-- Begin --

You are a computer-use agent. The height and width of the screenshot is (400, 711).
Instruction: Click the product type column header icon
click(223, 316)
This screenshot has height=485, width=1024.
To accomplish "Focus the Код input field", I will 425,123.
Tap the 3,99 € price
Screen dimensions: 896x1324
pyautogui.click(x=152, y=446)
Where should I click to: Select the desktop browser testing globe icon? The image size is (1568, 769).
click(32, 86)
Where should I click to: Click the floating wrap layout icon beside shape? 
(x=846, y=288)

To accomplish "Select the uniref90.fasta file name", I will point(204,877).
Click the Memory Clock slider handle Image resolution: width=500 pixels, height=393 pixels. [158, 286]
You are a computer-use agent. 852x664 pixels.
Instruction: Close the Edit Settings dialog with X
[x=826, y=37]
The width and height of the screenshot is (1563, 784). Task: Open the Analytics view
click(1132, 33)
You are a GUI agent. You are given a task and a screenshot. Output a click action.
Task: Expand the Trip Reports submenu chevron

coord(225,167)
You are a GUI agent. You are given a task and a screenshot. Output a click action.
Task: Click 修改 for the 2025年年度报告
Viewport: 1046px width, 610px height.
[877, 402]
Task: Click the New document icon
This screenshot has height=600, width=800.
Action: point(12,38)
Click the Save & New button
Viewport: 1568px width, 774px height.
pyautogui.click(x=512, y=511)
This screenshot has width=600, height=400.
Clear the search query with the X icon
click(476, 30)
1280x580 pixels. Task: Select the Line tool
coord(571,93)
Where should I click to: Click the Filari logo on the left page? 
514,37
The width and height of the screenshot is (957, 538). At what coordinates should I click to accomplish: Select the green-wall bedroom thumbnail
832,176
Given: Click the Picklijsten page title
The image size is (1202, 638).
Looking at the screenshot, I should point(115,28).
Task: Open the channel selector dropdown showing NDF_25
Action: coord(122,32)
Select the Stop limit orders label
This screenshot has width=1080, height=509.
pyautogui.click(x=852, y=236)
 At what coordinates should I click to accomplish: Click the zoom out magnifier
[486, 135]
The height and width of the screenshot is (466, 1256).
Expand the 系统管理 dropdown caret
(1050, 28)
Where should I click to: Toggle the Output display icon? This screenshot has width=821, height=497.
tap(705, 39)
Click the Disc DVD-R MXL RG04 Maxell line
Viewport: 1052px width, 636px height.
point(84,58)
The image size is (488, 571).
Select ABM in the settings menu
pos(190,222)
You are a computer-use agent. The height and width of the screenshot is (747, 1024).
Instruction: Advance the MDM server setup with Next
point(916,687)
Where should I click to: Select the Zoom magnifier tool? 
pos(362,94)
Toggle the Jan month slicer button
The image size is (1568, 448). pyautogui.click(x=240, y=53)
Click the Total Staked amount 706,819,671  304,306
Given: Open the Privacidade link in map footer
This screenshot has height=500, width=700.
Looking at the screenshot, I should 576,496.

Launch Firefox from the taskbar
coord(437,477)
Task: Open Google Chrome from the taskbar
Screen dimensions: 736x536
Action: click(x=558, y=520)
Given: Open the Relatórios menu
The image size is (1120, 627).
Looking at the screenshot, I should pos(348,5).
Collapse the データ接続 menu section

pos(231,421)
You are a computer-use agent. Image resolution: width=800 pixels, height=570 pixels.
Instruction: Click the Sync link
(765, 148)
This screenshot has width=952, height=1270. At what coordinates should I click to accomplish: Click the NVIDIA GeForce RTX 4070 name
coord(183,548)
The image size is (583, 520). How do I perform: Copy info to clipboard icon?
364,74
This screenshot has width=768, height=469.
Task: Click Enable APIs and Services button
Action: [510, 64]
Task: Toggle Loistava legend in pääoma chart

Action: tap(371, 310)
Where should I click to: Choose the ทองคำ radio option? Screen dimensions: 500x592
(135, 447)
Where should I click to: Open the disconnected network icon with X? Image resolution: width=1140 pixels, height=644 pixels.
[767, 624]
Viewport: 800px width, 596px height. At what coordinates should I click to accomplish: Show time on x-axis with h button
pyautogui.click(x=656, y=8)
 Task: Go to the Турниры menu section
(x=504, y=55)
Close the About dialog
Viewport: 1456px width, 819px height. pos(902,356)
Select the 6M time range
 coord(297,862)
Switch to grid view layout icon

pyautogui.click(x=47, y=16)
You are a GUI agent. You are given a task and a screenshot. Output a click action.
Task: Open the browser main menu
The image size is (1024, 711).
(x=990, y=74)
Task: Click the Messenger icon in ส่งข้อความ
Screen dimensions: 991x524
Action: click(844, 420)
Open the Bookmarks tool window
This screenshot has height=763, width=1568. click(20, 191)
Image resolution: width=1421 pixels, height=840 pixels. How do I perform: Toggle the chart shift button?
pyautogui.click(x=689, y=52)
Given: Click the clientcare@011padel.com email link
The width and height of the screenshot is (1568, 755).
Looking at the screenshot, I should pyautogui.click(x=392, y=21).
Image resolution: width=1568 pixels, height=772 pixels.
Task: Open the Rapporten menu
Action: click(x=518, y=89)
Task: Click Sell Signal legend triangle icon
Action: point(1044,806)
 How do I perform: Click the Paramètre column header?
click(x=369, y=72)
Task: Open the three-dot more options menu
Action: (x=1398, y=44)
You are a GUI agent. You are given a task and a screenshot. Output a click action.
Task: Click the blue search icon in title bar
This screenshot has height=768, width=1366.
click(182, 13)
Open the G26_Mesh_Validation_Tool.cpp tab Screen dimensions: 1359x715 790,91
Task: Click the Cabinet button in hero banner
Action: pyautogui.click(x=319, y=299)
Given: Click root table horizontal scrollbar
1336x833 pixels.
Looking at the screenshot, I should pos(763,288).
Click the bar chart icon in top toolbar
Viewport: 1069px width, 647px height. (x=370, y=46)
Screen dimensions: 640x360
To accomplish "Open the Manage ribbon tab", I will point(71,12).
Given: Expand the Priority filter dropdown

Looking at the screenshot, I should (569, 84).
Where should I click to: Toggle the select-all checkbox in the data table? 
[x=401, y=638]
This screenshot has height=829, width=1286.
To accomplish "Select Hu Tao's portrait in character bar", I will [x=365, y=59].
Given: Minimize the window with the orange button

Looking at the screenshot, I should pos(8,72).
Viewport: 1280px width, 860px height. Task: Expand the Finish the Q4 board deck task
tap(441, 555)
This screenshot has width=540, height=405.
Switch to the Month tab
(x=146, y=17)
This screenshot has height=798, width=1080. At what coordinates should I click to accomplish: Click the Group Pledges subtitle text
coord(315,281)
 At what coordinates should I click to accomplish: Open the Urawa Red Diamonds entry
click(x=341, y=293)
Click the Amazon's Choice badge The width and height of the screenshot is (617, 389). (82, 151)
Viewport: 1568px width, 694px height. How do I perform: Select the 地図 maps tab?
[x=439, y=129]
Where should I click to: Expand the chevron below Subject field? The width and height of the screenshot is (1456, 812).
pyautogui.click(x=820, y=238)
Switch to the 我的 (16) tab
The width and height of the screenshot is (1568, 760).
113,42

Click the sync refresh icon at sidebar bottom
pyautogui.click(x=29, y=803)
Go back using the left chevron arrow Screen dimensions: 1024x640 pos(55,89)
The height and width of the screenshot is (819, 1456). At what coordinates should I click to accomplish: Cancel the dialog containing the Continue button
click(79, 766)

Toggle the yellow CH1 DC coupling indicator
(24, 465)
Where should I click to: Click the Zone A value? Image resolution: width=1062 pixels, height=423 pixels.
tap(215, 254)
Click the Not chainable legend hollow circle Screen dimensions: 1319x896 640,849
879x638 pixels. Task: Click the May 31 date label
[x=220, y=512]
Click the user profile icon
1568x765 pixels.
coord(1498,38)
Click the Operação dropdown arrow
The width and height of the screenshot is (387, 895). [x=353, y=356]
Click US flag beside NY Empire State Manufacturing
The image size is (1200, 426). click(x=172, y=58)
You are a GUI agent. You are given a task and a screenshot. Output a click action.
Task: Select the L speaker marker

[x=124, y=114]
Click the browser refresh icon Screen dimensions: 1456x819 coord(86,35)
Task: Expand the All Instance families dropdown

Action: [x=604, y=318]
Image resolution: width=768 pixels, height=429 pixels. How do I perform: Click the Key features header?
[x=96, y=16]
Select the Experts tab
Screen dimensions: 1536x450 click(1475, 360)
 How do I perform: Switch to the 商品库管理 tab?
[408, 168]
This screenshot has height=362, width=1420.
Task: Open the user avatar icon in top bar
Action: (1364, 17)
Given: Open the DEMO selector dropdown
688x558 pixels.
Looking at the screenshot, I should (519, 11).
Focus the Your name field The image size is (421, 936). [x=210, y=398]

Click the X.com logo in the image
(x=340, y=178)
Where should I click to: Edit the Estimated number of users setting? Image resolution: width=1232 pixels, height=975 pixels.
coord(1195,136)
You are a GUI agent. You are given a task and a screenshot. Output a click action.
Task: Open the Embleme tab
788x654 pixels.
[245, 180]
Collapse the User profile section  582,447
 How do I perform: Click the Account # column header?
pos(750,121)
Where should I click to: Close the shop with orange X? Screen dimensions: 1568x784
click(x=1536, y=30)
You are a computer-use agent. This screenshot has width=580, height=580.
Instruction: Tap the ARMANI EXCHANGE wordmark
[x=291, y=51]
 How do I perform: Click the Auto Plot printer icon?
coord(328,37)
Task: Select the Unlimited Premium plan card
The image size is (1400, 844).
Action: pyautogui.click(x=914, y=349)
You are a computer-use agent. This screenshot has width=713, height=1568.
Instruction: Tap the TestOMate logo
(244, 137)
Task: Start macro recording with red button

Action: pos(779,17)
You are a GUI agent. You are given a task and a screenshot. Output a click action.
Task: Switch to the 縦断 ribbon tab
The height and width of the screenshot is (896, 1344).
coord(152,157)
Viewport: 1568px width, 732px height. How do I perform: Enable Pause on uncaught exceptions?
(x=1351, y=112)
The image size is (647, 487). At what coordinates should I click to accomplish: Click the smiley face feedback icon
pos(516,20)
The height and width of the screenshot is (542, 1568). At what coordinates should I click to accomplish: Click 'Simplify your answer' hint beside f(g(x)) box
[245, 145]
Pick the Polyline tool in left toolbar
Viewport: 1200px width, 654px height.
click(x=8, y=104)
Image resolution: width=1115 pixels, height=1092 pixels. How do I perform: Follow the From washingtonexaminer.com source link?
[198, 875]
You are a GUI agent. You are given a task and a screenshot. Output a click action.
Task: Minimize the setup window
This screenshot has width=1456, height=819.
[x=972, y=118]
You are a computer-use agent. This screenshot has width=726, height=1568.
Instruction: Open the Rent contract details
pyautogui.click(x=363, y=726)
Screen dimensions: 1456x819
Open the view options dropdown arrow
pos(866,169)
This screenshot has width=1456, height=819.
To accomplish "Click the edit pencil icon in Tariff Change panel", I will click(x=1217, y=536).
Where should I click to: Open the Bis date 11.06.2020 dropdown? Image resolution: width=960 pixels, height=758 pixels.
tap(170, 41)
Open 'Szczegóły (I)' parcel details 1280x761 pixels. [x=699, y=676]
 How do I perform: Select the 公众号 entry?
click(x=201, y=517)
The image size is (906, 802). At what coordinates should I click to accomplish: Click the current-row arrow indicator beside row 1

-- End --

Copy out every line of the records from the one containing "How do I perform: Select the 公众号 entry?" through the end of the records, with no changes.

 How do I perform: Select the 公众号 entry?
click(x=201, y=517)
The image size is (906, 802). At what coordinates should I click to accomplish: Click the current-row arrow indicator beside row 1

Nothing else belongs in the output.